Optimal Power Analysis of a Wave Energy Converter with a Controllable Power Takeoff based on Active Motion Rectification

Lisheng Yang; Jianuo Huang; Jia Mi; Muhammad Hajj; Giorgio Bacelli; Lei Zuo

doi:10.1016/j.ifacol.2022.10.529

Optimal Power Analysis of a Wave Energy Converter with a Controllable Power Takeoff based on Active Motion Rectification

Lisheng Yang
, Jianuo Huang
, Jia Mi
, Muhammad Hajj
, Giorgio Bacelli
, Lei Zuo

Research output: Contribution to journal › Conference article › peer-review

9 Scopus citations

Abstract

This paper investigates the power generation performance of a power takeoff (PTO) system based on a newly developed active mechanical motion rectifier (AMMR), which is controllable and allows unidirectional generator rotation. The model of the PTO with a wave energy converter (WEC) is presented. A control scheme for the AMMR PTO is proposed for regular wave excitations and a semi-analytical method is developed to optimize the control parameters for maximizing generated power. The results show that more power is achieved by the AMMR PTO than a conventional PTO across a wide excitation spectrum.
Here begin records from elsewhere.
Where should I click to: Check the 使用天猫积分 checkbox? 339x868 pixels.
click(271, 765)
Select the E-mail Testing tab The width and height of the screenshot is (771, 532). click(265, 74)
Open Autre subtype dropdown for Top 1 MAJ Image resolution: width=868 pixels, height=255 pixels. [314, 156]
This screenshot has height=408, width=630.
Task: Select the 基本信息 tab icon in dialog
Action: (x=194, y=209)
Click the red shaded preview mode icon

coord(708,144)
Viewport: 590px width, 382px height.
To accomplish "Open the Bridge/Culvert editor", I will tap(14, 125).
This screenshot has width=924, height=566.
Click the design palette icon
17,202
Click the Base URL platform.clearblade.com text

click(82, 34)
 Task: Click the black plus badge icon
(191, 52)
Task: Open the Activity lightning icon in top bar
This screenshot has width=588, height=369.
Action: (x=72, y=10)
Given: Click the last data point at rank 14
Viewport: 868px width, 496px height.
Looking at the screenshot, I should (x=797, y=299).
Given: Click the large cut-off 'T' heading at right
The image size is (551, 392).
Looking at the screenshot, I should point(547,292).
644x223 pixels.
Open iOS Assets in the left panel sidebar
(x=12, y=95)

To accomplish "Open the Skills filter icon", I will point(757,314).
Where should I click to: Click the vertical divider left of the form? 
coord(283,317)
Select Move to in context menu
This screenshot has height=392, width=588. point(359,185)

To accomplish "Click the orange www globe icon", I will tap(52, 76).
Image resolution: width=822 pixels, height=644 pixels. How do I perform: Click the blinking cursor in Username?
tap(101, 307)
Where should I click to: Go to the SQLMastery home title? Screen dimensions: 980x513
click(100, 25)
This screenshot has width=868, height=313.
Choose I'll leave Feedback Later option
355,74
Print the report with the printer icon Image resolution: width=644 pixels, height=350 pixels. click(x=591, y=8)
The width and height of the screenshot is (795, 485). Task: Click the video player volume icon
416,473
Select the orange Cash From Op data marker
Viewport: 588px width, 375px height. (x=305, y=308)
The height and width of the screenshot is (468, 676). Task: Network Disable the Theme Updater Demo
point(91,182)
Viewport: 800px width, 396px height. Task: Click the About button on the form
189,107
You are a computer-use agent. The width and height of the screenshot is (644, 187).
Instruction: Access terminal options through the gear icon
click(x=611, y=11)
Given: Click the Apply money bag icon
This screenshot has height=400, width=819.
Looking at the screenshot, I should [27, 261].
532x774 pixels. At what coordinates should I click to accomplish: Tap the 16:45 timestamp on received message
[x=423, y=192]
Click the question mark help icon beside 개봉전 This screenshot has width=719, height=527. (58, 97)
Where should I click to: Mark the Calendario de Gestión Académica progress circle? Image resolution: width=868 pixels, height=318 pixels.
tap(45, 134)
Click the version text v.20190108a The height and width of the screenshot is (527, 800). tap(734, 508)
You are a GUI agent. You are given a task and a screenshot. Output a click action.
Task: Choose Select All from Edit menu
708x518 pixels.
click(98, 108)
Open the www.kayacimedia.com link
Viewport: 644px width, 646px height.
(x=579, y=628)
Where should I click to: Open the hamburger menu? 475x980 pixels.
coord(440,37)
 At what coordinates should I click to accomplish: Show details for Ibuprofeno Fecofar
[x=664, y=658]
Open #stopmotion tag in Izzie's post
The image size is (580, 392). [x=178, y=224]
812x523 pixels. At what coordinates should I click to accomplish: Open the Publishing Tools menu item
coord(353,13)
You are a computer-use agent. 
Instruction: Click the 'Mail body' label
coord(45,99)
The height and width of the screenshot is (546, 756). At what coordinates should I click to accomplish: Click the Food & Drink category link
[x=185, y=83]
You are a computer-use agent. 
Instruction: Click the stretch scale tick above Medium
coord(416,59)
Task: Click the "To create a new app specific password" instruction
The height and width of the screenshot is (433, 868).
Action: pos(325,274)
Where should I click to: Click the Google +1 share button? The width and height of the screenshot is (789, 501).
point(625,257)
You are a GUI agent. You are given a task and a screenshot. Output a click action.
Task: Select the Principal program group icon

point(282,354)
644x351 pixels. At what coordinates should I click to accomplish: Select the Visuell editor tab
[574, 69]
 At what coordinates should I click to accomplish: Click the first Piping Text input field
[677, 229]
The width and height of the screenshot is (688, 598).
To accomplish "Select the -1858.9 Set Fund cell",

And the optimal control brings the motion of the WEC in phase with the excitation force.

Original language	English
Pages (from-to)	299-304
Number of pages	6
Journal	IFAC-PapersOnLine
Volume	55
Issue number	27
DOIs	https://doi.org/10.1016/j.ifacol.2022.10.529
State	Published - 1 Sep 2022
Event	9th IFAC Symposium on Mechatronic Systems, MECHATRONICS 2022 - Los Angeles, United States Duration: 6 Sep 2022 → 9 Sep 2022

Keywords

mechanical motion rectification (MMR)
power takeoff (PTO)
wave energy converter (WEC)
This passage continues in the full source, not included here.